Proliferative activity in stenotic human aortocoronary bypass grafts

Background: Aortocoronary bypass graft disease is responsible for long-term failure of autologous vein grafts. The analyses of proliferation and cell type characterisation in human bypass grafts harvested during re-do surgery make it possible to investigate the cellular processes leading to bypass graft failure. Methods: 30 stenotic vein grafts and 25 control veins were explantated during re-do heart surgery procedures. The total area and cell count of the neointima, media and adventitia were calculated computer-assisted. Actively proliferating cells were identified using antibody to Ki-67 and positive cells were determined by double-label immunocytochemistry with SMC α-actin, CD 31 (endothelial cells), CD 68 (macrophages) and CD 45 (T-lymphocytes). Results: Active proliferation was detected in different cell types with an average proliferation index of 0.15%, 0.18% and 0.086% for neointima, media and adventitia. Only 9% of proliferating cells in the neointima were SMC (not identified cells 40%); correspondingly, 14% SMC (not identified cells 33%) were detected in the media. Endothelial cells turned out to be the predominant proliferating cell type in all sections of the vessel wall. Conclusion: Proliferation in our series of stenotic vein grafts occurred at a low level, but was significantly higher compared to native control veins.
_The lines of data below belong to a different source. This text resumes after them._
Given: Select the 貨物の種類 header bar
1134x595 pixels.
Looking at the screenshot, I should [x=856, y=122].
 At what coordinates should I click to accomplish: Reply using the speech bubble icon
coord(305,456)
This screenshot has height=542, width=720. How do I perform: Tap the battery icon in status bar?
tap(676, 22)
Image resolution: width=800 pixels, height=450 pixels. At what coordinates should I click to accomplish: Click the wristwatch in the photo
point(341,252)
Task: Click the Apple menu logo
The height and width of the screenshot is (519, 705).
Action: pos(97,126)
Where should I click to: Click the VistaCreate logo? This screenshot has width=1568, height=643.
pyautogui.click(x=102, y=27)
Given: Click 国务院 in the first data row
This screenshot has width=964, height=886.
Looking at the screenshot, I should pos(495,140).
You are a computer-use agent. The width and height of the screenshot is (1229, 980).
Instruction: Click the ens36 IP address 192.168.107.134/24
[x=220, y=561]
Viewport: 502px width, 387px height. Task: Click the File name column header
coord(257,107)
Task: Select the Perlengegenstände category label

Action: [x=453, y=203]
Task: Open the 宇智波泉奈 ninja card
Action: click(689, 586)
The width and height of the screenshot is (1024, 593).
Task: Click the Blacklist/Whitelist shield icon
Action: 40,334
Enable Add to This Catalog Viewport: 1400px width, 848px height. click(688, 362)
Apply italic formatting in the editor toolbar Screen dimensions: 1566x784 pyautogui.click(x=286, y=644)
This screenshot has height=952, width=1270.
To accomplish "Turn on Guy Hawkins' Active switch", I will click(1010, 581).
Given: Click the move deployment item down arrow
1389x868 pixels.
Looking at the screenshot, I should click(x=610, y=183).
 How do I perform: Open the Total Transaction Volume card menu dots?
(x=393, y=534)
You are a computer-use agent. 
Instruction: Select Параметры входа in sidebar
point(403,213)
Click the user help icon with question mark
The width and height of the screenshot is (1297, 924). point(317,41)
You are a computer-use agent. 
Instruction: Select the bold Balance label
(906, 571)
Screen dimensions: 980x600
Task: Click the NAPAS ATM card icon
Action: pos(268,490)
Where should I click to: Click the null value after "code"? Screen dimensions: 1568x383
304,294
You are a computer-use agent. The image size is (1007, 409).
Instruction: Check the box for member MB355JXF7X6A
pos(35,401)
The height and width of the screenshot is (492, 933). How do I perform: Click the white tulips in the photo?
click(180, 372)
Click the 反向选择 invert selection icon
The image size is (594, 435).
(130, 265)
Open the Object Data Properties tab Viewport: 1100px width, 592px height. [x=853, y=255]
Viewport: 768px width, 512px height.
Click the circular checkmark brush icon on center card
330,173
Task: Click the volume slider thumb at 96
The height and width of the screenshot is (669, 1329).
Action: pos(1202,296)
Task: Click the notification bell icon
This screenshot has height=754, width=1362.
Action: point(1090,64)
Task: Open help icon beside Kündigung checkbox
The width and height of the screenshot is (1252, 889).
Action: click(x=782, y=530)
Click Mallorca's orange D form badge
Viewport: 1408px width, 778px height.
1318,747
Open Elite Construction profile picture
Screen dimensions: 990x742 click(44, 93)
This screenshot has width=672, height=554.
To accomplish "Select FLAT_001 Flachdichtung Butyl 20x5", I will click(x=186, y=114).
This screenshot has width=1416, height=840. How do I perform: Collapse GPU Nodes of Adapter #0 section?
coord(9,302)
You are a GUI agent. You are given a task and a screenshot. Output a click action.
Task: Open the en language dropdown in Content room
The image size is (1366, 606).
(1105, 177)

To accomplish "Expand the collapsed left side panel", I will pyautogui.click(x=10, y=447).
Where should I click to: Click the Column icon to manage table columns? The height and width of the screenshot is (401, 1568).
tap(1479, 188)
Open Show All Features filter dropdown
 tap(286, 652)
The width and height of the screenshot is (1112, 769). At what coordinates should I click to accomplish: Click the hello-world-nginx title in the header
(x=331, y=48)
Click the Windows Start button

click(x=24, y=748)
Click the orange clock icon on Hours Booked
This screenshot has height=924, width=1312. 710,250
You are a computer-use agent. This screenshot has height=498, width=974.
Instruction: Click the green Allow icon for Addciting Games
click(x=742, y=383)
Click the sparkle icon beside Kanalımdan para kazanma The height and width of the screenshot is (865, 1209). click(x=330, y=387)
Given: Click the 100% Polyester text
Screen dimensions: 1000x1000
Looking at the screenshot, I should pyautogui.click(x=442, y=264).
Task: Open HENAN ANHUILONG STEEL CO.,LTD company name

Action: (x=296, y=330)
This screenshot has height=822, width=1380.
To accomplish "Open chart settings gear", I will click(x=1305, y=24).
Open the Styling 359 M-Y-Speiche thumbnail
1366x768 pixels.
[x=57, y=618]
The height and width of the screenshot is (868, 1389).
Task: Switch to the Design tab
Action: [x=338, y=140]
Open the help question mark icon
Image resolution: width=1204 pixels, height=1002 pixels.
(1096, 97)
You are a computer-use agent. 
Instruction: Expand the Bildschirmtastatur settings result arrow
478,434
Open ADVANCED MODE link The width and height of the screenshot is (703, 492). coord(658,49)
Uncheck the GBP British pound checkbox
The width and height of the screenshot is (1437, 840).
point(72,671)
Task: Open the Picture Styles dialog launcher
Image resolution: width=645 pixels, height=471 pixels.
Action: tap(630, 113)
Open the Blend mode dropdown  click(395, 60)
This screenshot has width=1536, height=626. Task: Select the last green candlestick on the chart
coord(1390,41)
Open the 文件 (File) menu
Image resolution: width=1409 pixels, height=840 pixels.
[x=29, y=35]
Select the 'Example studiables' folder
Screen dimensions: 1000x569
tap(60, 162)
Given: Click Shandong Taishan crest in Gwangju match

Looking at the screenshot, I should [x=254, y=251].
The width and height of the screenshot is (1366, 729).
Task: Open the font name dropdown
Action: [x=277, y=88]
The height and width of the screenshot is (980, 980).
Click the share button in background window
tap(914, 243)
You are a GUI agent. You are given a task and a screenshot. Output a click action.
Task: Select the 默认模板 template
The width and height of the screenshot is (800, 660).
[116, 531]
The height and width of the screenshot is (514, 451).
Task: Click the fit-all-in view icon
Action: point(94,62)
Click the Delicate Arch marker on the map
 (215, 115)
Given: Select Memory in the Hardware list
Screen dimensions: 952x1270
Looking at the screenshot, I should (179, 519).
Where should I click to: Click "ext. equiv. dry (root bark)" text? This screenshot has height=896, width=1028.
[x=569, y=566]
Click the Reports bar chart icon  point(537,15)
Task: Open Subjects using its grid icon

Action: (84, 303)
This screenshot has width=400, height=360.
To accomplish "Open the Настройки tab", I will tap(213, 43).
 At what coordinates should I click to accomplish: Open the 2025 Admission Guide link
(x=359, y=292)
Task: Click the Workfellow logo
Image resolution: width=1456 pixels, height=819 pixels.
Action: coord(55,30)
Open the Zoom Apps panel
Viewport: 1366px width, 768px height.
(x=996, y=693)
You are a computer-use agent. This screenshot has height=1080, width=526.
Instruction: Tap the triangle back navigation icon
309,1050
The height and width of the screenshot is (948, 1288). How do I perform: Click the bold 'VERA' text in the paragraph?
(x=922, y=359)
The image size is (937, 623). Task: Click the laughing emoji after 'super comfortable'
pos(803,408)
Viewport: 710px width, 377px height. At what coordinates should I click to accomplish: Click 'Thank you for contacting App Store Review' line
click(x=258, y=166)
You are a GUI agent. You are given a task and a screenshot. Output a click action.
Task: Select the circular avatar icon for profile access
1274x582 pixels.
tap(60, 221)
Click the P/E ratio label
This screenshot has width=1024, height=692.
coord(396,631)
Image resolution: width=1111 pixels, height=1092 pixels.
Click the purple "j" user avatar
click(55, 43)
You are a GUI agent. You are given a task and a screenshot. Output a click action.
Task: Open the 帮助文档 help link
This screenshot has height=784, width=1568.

While proliferation may play an important role in early lesions, our data clearly show low proliferation activity in advanced graft lesions. The identification of proliferating macrophages and T-lymphocytes implicate an additional inflammatory component in the development of human bypass graft disease. Summary: To clarify the role of cellular proliferation in human aortocoronary bypass grafts, we characterized the cellular composition and proliferation index in 30 stenotic saphenous vein grafts in comparison to 25 native veins. Proliferation in our series of stenotic vein grafts occurred at a low level, but was significantly higher compared to native control veins.